In short, the deal was a disaster for the Left, and a huge win for the Right, as subsequent events have shown. We gave up literally nothing at all, and already five judges sit on the bench in a matter of days, after years of inaction, and it's not because the judges were moderate - far from it. Remember, even if the Democrats resort again to the filibuster, they were already doing that, and nothing at all prevents us from going nuclear in the future when the stakes are higher. That's what I call victory.

Now HERE'S An Idea I Can Fully Support

Rick Moran at Right Wing Nut House is beginning a weekly Carnival of the Clueless; that dovetails nicely with my Weekly Jackass, but it's a great idea, to boot!
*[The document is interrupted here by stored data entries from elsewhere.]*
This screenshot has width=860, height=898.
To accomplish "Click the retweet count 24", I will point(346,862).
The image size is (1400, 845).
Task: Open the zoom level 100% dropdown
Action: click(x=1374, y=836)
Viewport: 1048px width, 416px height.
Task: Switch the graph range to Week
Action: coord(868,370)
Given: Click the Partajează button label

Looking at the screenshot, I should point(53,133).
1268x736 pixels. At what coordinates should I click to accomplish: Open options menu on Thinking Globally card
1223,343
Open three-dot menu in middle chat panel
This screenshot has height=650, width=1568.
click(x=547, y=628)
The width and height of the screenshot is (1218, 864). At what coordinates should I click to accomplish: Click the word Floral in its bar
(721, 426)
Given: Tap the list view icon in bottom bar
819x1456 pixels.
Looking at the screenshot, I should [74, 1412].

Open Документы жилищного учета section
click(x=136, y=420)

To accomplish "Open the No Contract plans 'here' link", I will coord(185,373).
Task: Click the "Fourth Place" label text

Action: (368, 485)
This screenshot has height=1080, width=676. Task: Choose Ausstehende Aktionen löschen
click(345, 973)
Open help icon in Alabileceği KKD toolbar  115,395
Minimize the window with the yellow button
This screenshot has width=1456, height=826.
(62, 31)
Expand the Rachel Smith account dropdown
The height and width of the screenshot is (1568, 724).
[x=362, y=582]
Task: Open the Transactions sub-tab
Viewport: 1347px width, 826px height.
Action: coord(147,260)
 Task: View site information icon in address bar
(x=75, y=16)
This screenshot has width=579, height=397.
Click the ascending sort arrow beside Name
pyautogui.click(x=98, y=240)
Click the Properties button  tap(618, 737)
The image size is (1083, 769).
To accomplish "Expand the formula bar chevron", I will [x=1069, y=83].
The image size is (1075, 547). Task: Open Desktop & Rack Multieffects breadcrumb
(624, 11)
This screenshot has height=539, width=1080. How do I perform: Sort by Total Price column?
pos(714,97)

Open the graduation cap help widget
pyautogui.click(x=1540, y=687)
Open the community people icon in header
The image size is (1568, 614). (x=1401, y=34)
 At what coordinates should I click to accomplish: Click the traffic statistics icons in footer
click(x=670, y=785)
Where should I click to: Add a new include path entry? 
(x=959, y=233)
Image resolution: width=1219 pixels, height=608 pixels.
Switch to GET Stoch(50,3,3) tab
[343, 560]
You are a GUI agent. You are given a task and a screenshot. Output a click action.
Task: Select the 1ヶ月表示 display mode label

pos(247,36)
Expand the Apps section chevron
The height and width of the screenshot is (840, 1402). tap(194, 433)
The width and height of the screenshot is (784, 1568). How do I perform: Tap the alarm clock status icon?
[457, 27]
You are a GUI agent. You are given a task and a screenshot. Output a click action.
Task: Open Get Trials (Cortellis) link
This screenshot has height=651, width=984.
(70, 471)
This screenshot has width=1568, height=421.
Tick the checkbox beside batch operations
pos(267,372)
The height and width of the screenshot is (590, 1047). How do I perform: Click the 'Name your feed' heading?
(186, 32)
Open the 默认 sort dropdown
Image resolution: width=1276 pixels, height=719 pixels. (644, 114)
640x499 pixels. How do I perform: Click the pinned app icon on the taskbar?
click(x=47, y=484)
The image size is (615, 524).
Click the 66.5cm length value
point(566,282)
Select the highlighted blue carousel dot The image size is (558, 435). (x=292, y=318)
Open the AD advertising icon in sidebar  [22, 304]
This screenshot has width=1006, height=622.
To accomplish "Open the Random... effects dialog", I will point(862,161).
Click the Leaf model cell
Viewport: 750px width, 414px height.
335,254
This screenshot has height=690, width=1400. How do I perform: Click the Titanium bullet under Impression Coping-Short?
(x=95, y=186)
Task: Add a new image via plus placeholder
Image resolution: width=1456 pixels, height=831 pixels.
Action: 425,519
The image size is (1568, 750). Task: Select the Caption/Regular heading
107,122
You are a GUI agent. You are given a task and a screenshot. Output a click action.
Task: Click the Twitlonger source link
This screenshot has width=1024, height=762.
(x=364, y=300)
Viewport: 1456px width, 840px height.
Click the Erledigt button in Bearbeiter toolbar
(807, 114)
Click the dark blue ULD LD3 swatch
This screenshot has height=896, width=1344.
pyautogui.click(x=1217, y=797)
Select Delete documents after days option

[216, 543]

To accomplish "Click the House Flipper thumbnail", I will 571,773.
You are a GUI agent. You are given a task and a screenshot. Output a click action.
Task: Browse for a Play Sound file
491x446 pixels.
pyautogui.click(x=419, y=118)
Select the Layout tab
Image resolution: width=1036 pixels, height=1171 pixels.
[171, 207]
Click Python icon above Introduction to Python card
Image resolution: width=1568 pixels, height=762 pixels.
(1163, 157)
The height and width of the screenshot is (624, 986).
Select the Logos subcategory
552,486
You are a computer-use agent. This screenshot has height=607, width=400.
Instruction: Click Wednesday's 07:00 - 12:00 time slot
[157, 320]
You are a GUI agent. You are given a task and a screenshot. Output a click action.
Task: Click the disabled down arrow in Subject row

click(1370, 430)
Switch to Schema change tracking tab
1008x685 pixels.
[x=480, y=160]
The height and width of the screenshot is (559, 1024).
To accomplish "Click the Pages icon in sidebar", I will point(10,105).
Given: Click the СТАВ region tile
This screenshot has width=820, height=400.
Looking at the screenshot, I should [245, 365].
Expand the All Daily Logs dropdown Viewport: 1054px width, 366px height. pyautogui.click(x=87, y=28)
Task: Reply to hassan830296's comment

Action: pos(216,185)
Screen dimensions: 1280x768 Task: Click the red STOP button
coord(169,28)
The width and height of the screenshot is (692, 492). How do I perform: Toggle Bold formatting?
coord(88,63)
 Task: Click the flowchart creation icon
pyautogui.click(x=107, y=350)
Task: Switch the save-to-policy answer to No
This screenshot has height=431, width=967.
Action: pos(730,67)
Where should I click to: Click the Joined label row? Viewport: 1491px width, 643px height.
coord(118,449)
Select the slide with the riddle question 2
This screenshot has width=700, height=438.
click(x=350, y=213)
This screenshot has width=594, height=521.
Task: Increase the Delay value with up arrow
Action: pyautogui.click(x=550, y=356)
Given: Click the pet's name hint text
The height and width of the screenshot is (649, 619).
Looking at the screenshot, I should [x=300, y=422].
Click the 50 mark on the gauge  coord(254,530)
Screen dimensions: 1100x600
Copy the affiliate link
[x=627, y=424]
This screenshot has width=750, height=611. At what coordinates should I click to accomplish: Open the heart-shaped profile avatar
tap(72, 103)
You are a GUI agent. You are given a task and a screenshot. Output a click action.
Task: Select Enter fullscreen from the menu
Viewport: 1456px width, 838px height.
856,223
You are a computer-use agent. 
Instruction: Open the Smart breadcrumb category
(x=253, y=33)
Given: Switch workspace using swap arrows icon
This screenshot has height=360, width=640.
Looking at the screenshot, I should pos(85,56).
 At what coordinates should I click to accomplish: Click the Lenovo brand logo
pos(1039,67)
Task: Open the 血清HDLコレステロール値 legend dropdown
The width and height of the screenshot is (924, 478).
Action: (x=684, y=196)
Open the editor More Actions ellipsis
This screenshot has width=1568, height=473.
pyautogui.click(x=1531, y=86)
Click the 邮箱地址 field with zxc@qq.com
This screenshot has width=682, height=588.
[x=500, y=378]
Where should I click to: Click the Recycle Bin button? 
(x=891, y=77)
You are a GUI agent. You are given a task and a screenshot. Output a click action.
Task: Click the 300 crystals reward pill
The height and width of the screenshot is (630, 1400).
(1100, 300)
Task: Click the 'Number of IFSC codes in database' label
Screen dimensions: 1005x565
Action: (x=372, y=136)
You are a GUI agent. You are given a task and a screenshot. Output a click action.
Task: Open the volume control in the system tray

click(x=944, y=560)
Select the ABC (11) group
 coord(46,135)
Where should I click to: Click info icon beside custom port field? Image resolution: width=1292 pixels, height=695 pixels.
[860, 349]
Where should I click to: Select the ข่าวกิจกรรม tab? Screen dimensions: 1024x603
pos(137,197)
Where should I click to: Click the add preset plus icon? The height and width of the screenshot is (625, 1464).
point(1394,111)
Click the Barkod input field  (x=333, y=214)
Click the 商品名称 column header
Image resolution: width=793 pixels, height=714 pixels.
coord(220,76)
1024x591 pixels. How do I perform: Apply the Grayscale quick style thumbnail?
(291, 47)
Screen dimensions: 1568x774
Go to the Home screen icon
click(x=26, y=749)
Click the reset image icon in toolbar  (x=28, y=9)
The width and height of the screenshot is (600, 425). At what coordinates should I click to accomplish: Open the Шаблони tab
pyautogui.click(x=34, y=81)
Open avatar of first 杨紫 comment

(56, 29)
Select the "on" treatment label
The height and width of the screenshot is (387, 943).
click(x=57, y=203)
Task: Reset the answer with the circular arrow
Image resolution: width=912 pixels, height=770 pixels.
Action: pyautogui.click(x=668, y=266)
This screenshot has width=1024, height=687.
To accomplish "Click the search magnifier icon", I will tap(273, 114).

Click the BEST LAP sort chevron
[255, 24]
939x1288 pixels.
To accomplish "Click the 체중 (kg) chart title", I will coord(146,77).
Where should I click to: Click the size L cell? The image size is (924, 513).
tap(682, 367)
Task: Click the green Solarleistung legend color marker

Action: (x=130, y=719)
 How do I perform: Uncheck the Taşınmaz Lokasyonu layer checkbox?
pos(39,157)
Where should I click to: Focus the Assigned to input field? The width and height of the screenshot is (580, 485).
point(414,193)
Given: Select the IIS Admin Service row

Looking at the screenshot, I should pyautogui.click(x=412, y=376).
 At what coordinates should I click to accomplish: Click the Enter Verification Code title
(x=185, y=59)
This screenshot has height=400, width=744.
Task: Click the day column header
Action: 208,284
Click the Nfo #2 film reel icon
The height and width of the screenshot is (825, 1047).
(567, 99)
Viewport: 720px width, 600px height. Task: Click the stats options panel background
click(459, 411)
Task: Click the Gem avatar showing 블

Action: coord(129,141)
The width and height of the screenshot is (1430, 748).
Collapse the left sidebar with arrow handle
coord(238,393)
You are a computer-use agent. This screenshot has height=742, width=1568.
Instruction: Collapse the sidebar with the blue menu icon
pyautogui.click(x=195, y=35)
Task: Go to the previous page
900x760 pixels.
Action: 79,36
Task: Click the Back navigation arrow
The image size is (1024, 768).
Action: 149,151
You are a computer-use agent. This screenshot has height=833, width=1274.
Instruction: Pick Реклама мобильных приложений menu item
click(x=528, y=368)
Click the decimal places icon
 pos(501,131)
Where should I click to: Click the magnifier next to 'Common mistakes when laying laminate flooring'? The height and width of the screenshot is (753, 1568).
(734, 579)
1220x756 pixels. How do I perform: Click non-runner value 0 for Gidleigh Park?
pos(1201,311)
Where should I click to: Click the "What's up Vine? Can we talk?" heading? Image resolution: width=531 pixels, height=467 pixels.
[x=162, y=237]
If you're interested in submitting, check it out, 'cause the deadline for this week is tomorrow...

On a Far Less Consequential Topic...

...what does it mean that the Michael Jackson jury is still out?
  1. It shows once again what a joke the O. J. deliberations were; did those clowns even bother to sit down before they voted to acquit?;
  2. It means that at least one and probably only one person is still holding out for conviction (bless you, sir or madam); and
  3. Make no mistake, he will be acquited. Oh, I think there are some lesser included charges they might get him on, like furnishing alcohol to a minor, but the charges of substance...well, let's just say that I believe it is impossible to convinct a celebrity in this absurd world of ours.